‘It saved days and days of work’: Hay River hockey players praised for helping flood victims

When Mitchell Touesnard returned to his flooded home in Hay River, Northwest Territories, he discovered a damaged basement that would turn into a big cleanup job.

But with a supportive community like Hay River, the only tools he needed to get the job done were Rusty Blades.

Hay River Rusty Blades Old Timers Hockey Club stepped in to help victims whose homes were impacted when the town of nearly 4,000 was ordered to evacuate in the middle of the night earlier this month .

“It saved days and days of work,” Touesnard said of the hockey players’ help.

“They were absolutely amazing.”

Members of the Rusty Blades were on Cranberry Crescent, going from house to house shortly after the fellowship returned. While there they ripped up floors, drywall and aired out water damage.

Mitchell Touesnard stands in his basement in Hay River which was flooded. He thanked the Rusty Blades volunteers who helped him pull out all the flood-damaged gear. (Loren McGinnis/CBC)

Jeff Boyce is the president of the Rusty Blades and one of those who help the community.

He told Loren McGinnis, host of CBC’s The Trailbreaker, that the mission began as a way to help league members whose homes were affected, but expanded to help the community at large.

A mass email to the league produced around 18 players – a third of the league – on the very first day.

The team includes a plumber, a carpenter and some engineers.

“We all know these people, they all live in our community,” Boyce said.

“We just kind of made a plan to do what we could do.”

Touesnard was living in Halifax when Hurricane Juan hit in 2003. This massive storm left extensive damage and required a community effort to repair. But he said the way Hay River recovered after the flooding surpassed that response.

Changing room seven

Boyce said that while it was hard to see his community so damaged, he and his fellow league members appreciated the opportunity to spend time together.

“We had a few silent laughs, a few silent laughs, had a few cocktails after work,” he said.

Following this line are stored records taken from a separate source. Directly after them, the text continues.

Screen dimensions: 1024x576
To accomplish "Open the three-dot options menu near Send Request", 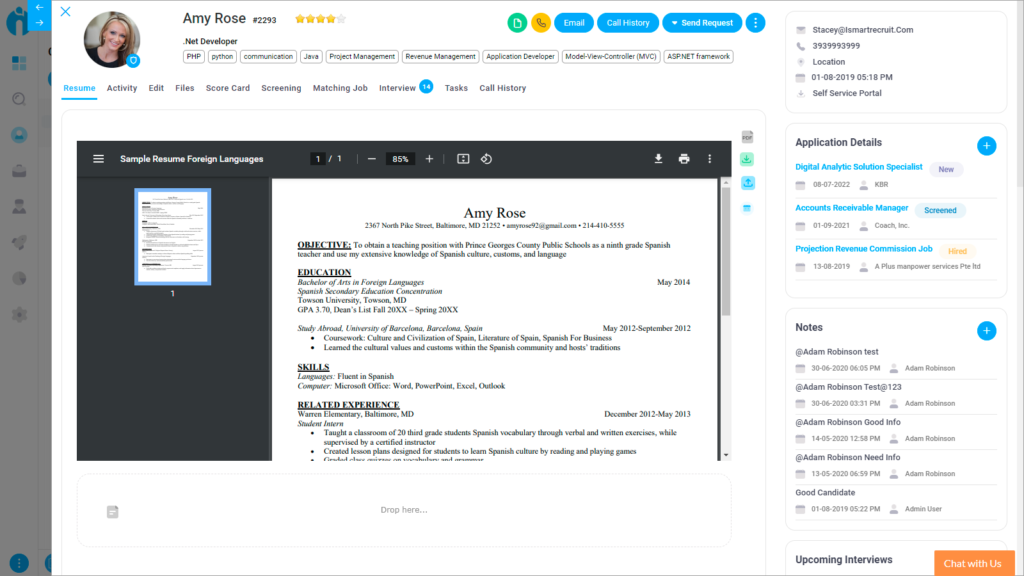I will coord(756,22).
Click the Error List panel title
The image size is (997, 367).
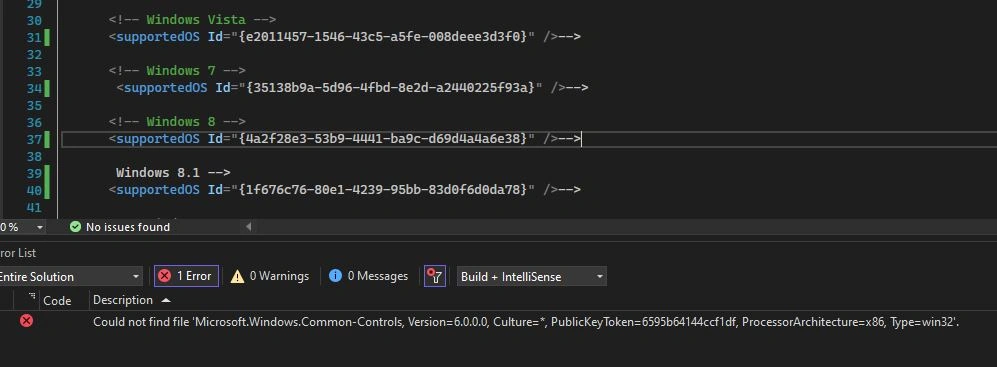click(18, 253)
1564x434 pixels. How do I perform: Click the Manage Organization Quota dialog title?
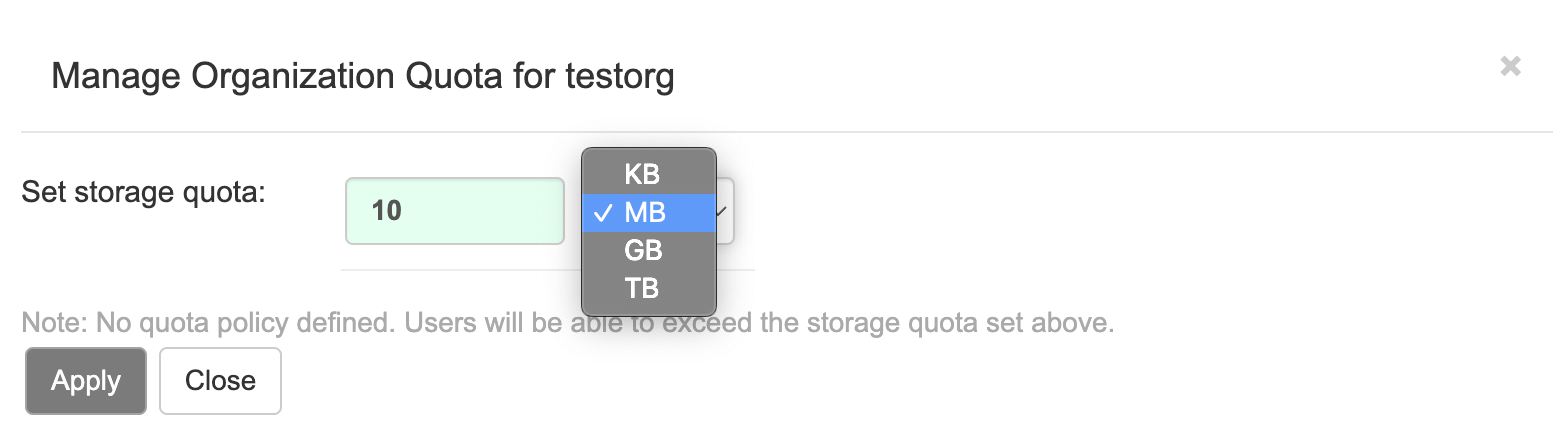[x=362, y=76]
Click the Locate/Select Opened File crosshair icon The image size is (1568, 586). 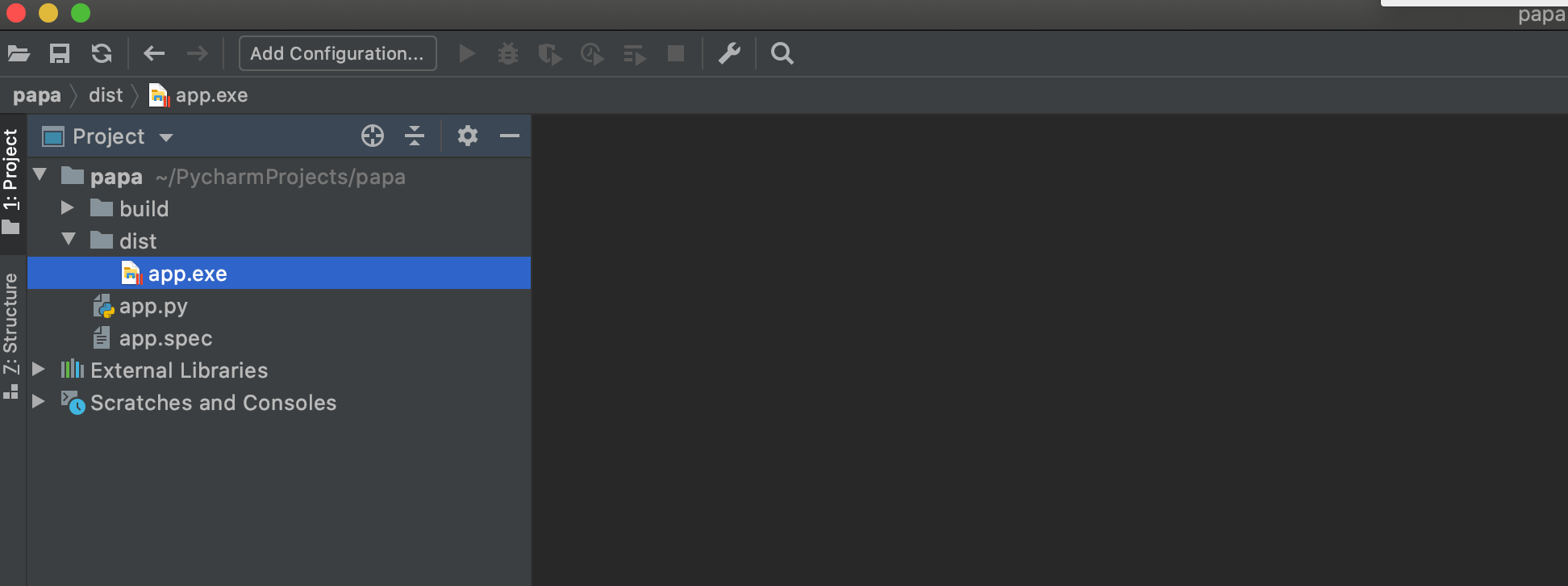(x=373, y=136)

Thinking back to a favorite memory from the experience, Boyce said the first house they worked on had a wood stove in the garage. Later that week, this garage became an impromptu hangout for hockey players-turned-wreckers.

The garage became known as locker room seven, a reference to the fact that the team uses locker rooms five and six at the Hay River Arena.

Boyce said some of the flood victims didn’t know where to start but got lucky when the Rusty Blades appeared.

“Some of the owners, literally, were, ‘I don’t know what to do here,’ and I guess we kind of guided them.”